Carbon Black Export v. The SS Monrosa

Decision Date18 April 1958
Docket NumberNo. 16667.,16667.
Citation254 F.2d 297
PartiesCARBON BLACK EXPORT, Inc., Appellant, v. THE SS MONROSA, Her Engines, Tackle, Etc., and Navigazione Alta Italia, Appellees.
CourtU.S. Court of Appeals — Fifth Circuit

Carl G. Stearns, Houston, Tex. (Fulbright, Crooker, Freeman, Bates & Jaworski, Houston, Tex., Hill, Rivkins, Middleton, Louis & Warburton, New York City, of counsel), for appellant.

E. D. Vickery, George W. Renaudin, Houston, Tex., (Royston & Rayzor, Houston, Tex., of counsel), for appellees.

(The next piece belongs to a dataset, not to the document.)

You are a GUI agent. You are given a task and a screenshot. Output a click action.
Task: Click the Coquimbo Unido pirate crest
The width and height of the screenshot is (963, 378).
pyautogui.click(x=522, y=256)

Before BORAH, TUTTLE and CAMERON, Circuit Judges.

CAMERON, Circuit Judge.

This appeal presents the question whether the court below correctly declined jurisdiction (on the ground that the bills of lading vested exclusive jurisdiction in Italian Courts) of a libel for damages to and nondelivery of cargo, brought by an American citizen against the ship upon which the cargo was loaded and against the owner of the ship. In December, 1955, the libelant, Carbon Black Export, Inc., a manufacturer and exporter of carbon black, delivered to, and shipped on board, the SS Monrosa at Houston, Texas and New Orleans, Louisiana about 30,000 bags of carbon black. The shipments to three Italian ports were covered by twenty-seven bills of lading, all on the same printed form.

Upon arrival of the Monrosa at the first Italian port, a portion of the shipment was delivered in damaged condition, and that destined for the other two Italian ports was never delivered at all. Libelant claimed damages in the sum of $110,000.00.

The libel was filed in the court below upon the return, some three months later, of the Monrosa to Houston, Texas and prayed that process issue against the Monrosa, her engines, tackle, etc., and that all persons claiming any right, title or interest in the steamship be cited to appear and that the steamship be condemned and sold to pay libelant's demands. Besides the in rem action against the Monrosa, Navigazione Alta Italia, the owner of the vessel, was made a respondent.

Six days after the filing of the libel respondent Navigazione filed a "Stipulation to Abide Decree," reciting that the in rem proceeding had been brought against the SS Monrosa and that Navigazione had filed a claim1 to the vessel, and including this language: "* * * the parties hereto hereby consenting and agreeing, that in case of default or contumacy on the part of said claimant or its surety, execution may issue against their goods, chattels and land for the sum of $100,000.00." This stipulation, on which National Surety Corporation was surety, was conditioned "that the claimant above named shall abide by and pay the money awarded, including costs of court, by the final decree rendered in the cause by this court, or in case of an appeal by the appellate court."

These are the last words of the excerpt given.